Sunday, February 17, 2013

The Private Memoirs and Confessions of a Justified Sinner - James Hogg

This was another idle buy resulting from a compulsive browsing through a bookstore's offerings. The name seemed interesting enough to pick the book and look at the teaser on the back cover. That being interesting as well, I bought the book and it lay in my shelf while I tried to finish the ones that were already scheduled.

James Hogg was a surprise for me. In the opening chapters I was quite unsure whether to treat the book as a serious work or a comic one. Hogg has tried to hold in ridicule a few social stigmas that must have plagued his times. A few of them still plague ours.
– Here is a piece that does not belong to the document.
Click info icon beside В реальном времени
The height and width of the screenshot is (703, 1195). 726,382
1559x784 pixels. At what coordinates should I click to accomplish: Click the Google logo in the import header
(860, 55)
The way the author has gone about it though is very unique. As the title suggests, the book is the memoirs of a "justified sinner". It talks about how one justifies his sins. How one makes a world in which he can live with himself after enacting monstrosities. There are two parts to it. The editor of the notes giving a background and his perspective, and the memoirs themselves.

The book begins with the editor telling us of a Scottish folklore about a certain laird of a certain Dalcastle who married a deeply religious woman. This woman mothered two sons, one to the laird and the other allegedly to her preacher. This bastard son, Robert, is the author of the memoirs. He is brought up in a gravely religious household and develops a fanatic view of Christianity. He reads into the scriptures to further his own interests even as a child. He sins, is aware of his sins and can justify his sins. He then encounters the devil, whom he takes to be a holy prince of another land. Together they commit murders and crimes in the name of religion. Robert is finally driven to despair by his supernatural friend and lives a life of anguish.

The book was extremely entertaining in bits. Especially because of the double meaning puns that are scattered all over the two narratives. But in parts it was a little drag and uninteresting. As of now, I have no intentions of looking at other works of this author.